Aim of the task
Find all the lines in the entries below that hold the word "Capture" and copy them.

Dataset entries
Content starts

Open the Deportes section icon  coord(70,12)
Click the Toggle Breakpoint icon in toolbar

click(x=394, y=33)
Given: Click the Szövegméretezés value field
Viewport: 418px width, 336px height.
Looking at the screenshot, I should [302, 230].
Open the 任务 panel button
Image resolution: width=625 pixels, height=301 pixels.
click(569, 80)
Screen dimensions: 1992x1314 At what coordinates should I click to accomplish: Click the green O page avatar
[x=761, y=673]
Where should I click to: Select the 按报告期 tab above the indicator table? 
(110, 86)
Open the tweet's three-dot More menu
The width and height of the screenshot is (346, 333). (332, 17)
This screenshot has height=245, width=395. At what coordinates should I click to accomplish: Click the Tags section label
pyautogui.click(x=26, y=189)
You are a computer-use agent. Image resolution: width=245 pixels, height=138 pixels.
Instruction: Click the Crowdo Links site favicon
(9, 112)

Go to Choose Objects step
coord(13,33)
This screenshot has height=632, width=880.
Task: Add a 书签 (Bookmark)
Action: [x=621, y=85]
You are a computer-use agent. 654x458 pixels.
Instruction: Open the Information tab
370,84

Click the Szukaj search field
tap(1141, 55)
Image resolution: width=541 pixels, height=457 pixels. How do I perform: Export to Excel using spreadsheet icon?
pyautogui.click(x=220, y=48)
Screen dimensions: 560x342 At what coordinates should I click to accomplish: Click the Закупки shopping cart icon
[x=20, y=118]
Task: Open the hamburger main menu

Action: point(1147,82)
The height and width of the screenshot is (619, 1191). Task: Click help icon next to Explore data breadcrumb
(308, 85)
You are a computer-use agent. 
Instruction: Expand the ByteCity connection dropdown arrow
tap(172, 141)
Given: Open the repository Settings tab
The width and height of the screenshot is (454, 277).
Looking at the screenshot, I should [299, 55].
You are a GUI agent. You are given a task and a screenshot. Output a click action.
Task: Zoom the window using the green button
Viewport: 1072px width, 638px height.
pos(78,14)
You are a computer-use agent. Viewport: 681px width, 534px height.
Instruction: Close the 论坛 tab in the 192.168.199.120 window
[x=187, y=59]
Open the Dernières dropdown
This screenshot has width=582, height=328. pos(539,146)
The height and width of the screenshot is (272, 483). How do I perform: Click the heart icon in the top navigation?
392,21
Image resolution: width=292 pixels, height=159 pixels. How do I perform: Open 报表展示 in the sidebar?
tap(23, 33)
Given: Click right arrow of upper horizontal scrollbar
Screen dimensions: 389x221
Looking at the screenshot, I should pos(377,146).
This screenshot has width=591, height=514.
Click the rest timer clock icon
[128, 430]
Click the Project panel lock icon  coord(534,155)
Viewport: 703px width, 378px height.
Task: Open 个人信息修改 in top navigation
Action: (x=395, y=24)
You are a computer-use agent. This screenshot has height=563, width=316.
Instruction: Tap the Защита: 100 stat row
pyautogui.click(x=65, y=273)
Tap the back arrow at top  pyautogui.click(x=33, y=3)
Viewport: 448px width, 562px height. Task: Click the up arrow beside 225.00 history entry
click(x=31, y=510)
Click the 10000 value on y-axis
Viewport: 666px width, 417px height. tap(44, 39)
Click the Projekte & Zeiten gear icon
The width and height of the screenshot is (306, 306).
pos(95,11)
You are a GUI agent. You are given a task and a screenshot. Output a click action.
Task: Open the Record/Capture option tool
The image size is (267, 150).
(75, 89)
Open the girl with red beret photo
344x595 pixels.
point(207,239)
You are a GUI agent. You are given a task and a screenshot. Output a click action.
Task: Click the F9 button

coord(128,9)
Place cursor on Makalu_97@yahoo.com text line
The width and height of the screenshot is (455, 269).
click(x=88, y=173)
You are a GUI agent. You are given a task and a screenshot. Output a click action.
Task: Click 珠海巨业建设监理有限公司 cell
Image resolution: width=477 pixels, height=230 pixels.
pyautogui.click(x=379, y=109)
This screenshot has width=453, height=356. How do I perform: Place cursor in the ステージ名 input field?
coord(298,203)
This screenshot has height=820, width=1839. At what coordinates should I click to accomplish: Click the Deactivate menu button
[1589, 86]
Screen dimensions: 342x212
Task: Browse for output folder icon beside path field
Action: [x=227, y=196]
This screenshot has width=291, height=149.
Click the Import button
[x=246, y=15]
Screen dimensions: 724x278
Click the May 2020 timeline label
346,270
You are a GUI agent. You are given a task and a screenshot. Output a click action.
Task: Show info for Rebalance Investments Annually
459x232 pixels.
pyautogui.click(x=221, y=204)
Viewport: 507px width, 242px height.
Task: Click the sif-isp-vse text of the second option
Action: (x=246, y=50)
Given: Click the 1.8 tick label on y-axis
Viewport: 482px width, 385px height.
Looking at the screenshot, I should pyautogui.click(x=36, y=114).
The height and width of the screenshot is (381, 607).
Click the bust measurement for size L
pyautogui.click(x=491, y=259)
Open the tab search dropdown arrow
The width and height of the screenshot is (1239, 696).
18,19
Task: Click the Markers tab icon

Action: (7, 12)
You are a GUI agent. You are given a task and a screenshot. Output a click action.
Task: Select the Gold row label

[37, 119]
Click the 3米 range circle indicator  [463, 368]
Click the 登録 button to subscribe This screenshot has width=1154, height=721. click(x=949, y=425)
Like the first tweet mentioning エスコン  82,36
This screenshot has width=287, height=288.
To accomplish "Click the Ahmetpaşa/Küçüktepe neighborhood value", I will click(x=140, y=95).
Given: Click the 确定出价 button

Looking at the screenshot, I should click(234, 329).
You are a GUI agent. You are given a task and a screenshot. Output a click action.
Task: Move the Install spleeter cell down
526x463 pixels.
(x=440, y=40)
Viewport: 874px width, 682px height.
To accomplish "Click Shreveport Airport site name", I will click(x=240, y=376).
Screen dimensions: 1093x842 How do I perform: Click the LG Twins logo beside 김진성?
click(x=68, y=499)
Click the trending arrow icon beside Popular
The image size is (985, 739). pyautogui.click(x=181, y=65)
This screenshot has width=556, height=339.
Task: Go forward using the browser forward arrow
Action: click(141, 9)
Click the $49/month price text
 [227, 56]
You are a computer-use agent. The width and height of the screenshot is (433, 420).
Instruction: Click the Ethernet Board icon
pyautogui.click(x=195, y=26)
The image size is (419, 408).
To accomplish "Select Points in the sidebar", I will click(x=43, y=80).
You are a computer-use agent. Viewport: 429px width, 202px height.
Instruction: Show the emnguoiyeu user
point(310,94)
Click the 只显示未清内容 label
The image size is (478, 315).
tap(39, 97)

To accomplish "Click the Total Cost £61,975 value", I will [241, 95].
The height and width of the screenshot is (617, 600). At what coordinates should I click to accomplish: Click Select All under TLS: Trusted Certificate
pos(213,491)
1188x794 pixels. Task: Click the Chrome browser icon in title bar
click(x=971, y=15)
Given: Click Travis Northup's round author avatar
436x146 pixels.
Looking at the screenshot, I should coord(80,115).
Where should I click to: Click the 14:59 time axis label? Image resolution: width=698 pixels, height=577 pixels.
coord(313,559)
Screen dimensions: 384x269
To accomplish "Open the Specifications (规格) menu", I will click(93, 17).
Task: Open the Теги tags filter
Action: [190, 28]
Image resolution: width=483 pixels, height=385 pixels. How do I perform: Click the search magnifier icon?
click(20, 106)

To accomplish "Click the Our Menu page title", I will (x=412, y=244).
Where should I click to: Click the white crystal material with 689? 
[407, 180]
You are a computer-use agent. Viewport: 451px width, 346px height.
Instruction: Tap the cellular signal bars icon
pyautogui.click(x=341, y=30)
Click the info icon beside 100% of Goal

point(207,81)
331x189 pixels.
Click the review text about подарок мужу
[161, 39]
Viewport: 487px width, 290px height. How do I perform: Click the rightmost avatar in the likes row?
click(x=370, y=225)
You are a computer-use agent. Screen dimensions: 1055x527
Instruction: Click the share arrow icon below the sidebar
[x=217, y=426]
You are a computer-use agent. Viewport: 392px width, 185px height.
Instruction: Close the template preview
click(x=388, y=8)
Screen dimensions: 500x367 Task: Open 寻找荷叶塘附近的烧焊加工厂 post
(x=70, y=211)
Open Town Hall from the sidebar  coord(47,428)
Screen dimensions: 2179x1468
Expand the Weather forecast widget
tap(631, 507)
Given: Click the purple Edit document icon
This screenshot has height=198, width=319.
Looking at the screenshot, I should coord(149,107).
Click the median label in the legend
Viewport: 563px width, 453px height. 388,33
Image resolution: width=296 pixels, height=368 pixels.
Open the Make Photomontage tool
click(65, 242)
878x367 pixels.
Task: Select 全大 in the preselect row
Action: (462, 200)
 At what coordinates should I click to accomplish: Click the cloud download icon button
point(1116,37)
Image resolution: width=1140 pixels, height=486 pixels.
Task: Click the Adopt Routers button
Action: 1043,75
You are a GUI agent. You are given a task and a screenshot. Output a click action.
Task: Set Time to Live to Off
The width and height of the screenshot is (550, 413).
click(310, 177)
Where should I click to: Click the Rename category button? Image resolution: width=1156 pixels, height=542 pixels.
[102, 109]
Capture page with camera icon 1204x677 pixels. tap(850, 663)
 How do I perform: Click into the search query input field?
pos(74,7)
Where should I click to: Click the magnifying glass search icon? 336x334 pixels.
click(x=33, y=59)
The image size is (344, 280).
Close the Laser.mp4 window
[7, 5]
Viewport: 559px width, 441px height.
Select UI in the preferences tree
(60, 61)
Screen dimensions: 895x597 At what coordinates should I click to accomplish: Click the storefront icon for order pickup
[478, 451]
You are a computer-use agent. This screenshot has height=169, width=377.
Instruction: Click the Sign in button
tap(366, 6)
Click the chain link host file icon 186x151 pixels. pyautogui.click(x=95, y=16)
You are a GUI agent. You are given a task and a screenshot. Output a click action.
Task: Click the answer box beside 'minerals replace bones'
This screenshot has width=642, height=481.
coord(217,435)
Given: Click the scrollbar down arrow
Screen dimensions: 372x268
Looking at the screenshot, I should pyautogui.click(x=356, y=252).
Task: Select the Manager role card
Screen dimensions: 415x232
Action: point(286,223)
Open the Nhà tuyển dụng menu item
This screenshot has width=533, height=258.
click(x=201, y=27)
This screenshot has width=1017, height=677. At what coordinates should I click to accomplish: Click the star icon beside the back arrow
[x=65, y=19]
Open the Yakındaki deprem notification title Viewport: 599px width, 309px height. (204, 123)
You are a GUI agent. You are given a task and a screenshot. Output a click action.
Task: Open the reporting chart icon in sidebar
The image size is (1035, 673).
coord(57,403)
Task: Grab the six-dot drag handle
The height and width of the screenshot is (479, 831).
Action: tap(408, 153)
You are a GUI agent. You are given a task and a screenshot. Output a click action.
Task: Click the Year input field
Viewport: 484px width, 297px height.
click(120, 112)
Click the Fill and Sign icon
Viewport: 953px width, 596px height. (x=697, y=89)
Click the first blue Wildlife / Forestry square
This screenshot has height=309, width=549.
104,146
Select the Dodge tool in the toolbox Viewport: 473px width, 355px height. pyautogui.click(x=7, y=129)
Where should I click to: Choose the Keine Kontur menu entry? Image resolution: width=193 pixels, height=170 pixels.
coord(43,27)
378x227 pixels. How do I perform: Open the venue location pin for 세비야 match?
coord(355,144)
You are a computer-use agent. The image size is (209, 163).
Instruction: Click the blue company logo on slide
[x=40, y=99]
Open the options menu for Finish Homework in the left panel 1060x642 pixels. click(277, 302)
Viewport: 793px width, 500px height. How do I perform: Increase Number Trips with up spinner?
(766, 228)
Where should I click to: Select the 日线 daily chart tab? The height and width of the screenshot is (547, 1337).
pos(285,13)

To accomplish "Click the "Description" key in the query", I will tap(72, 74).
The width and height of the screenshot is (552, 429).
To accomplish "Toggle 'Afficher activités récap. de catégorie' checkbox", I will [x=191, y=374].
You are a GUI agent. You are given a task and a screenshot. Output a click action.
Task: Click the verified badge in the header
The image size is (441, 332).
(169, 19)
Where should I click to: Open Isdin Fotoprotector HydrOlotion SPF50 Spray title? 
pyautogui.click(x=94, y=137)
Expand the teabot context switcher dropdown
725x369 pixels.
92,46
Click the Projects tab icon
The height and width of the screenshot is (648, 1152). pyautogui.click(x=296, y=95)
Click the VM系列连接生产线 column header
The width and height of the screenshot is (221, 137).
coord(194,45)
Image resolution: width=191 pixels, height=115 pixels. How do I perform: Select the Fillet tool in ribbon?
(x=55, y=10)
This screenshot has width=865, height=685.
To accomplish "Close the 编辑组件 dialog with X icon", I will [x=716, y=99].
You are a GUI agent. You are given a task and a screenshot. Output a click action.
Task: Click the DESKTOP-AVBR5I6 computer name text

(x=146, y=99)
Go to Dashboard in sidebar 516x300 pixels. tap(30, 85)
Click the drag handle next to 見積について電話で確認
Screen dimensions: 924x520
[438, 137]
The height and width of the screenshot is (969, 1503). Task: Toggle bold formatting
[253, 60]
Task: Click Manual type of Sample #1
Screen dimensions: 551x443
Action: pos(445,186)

Content ends

Finished task
Task: Open the Record/Capture option tool
Capture page with camera icon 1204x677 pixels. tap(850, 663)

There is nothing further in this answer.